# Short problem
Rescale the lines between the one holding "This screenshot has width=1540, height=784." and the one holding "click(x=760, y=116)", inclusive, and give only those lines again with the requests kept as they are. Multiply every click coordinate in the answers by 1.8 and round each result to a whole number, with halves rounded up.

==== Provided entries

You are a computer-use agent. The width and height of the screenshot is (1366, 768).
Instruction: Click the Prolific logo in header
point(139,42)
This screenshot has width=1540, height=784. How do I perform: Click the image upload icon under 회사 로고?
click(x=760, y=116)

========
==== Provided entries

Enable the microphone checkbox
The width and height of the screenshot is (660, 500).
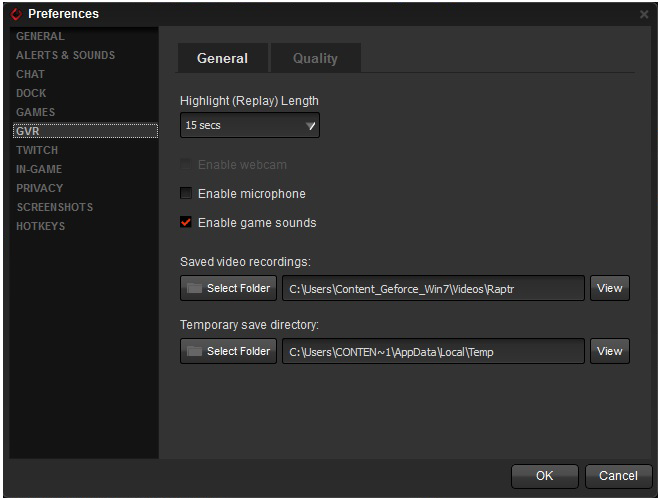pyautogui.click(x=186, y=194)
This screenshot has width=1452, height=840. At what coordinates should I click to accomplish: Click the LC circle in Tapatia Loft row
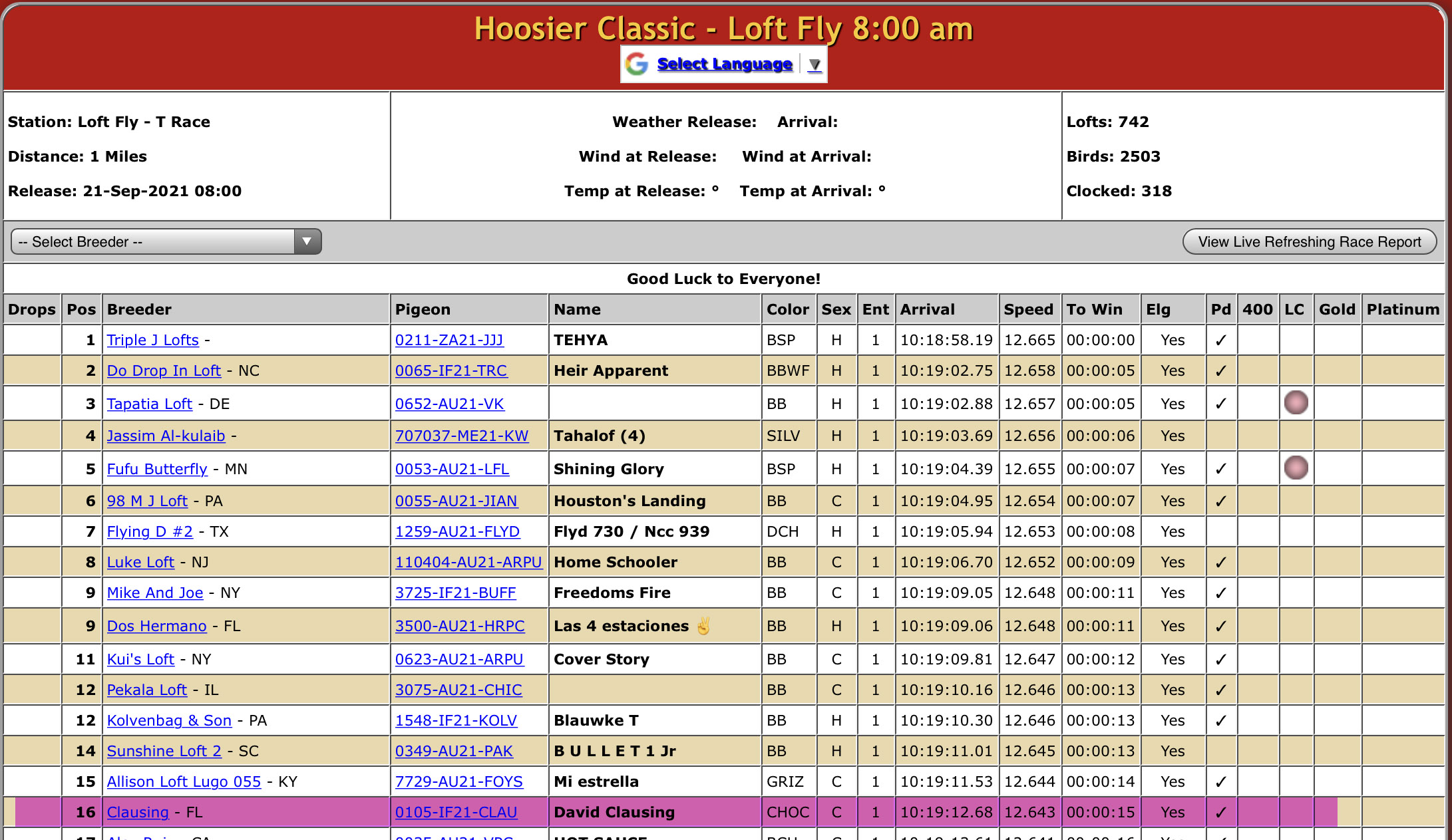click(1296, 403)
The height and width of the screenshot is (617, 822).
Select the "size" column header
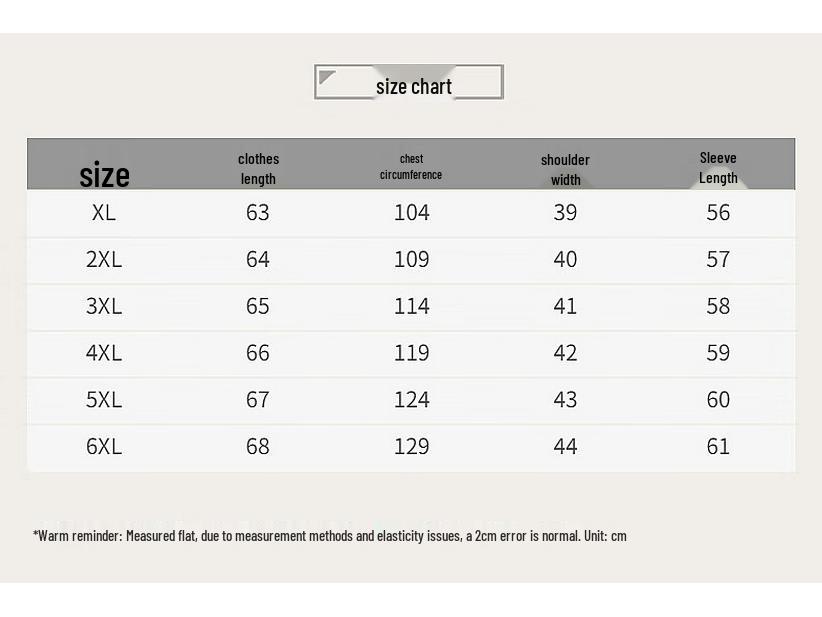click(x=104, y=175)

========
==== Provided entries

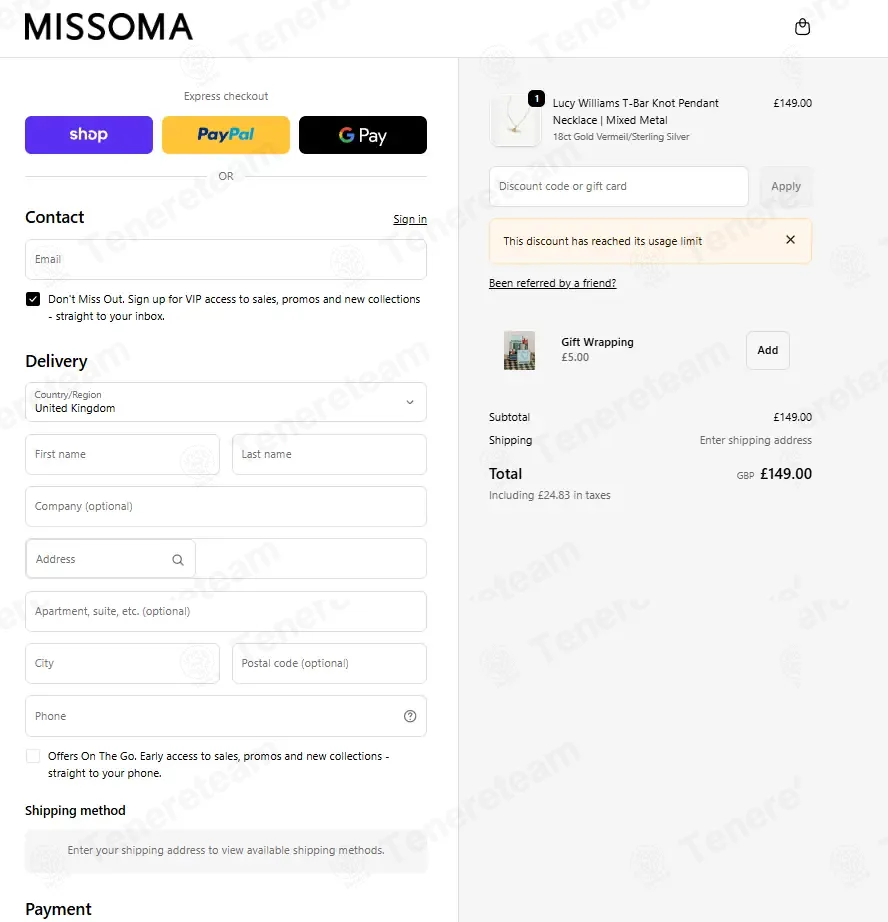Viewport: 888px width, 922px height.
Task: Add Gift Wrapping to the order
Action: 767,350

========

# Exercise output
This screenshot has width=1540, height=784. How do I perform: Click the image upload icon under 회사 로고?
click(x=1368, y=209)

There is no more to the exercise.